Based on the results from the articles by Yavuzer et al 2006, and Dohle et al 2009, there is limited evidence to support using MT to improve upper extremity function in patients with hemiparesis following a stroke. Yavuzer et al provided strong evidence with good internal and external reliability in support of using MT instead of the current standard of care to improve upper extremity function. Dohle et al provided limited evidence with poor internal and external reliability for using MT instead of the current standard of care. In both studies, the MT group improved at least as much as the conventional therapy group. Therefore the addition of MT to a patient’s plan of care can be viewed as safe and not detrimental to their overall rehabilitation. In addition, MT may produce better results than conventional therapy in some patients. Further research must be completed to determine definitively the role of MT in hemiparesis rehabilitation, especially when used in conjuncture with other therapies.
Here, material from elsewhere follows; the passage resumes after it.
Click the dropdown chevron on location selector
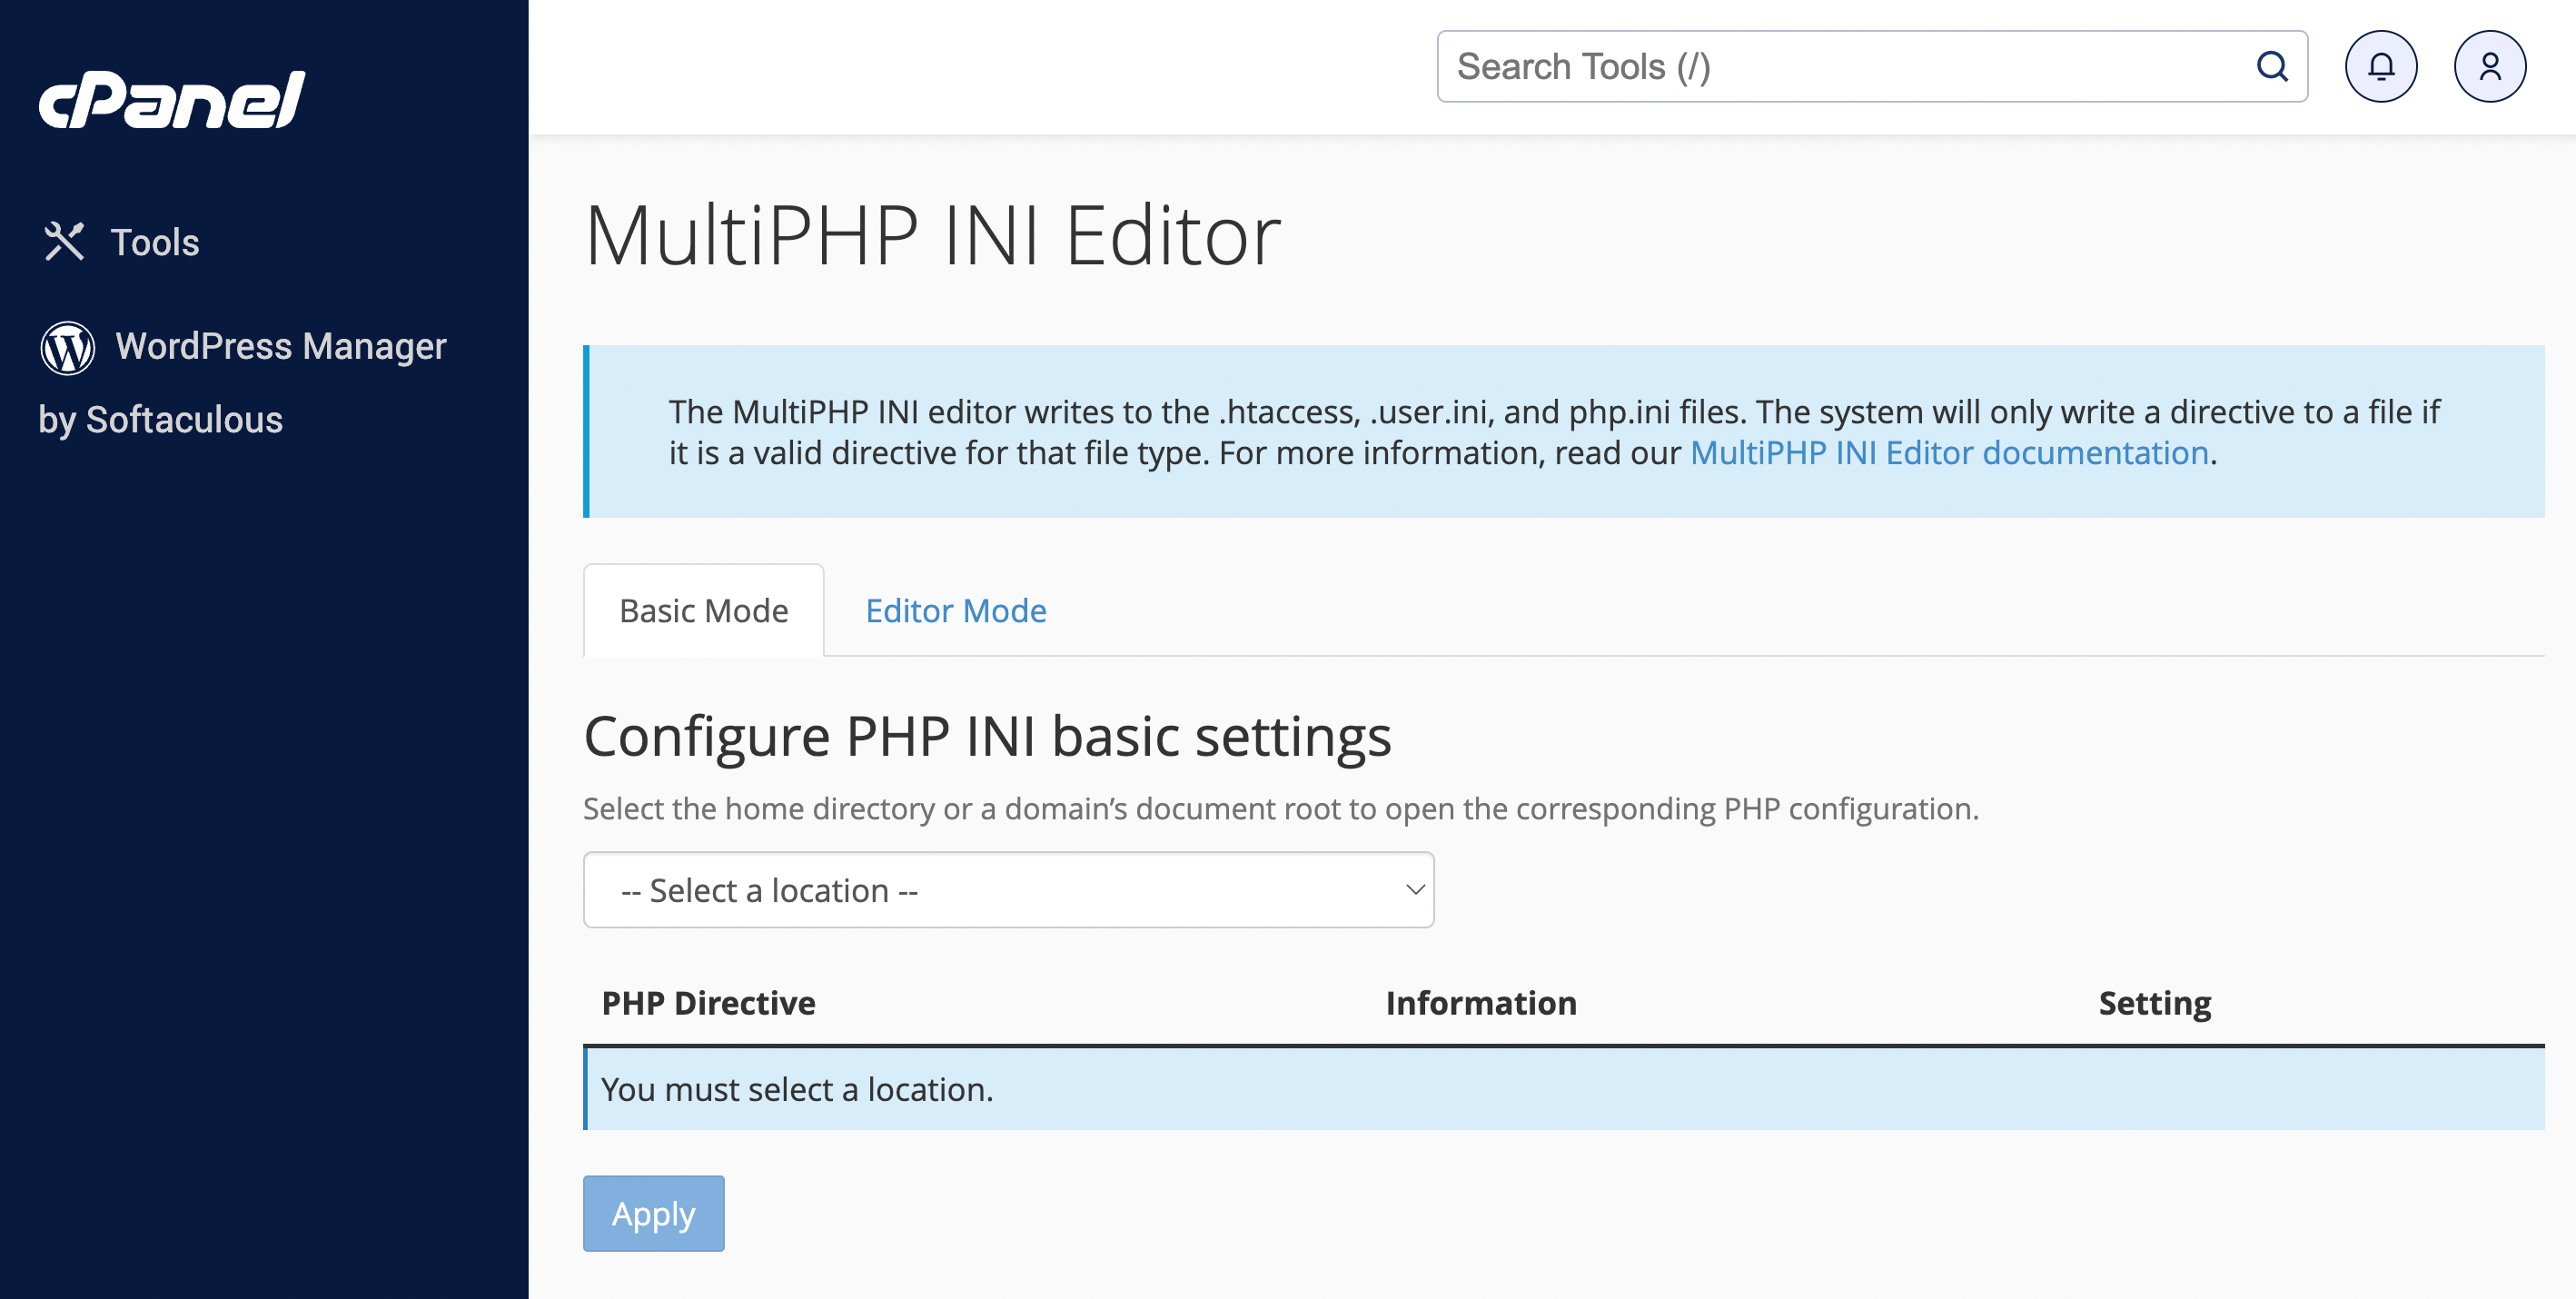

Does MT improve upper extremity function more than conventional therapy in patients in an inpatient rehabilitation setting with upper extremity hemiparesis following a stroke?
The patient who led me to investigate this topic was a woman in her 70’s admitted to a rehabilitation hospital where I work. According to her family’s report, she had been demonstrating increasing confusion for 12 days prior to her admission. Her medical diagnosis is an ischemic stroke. She initially presented with heavy confusion, left sided weakness, pusher syndrome, and left sided neglect. Her treatment to date has consisted of strengthening and coordination exercises for upper and lower extremities, as well as sitting and standing balance activities.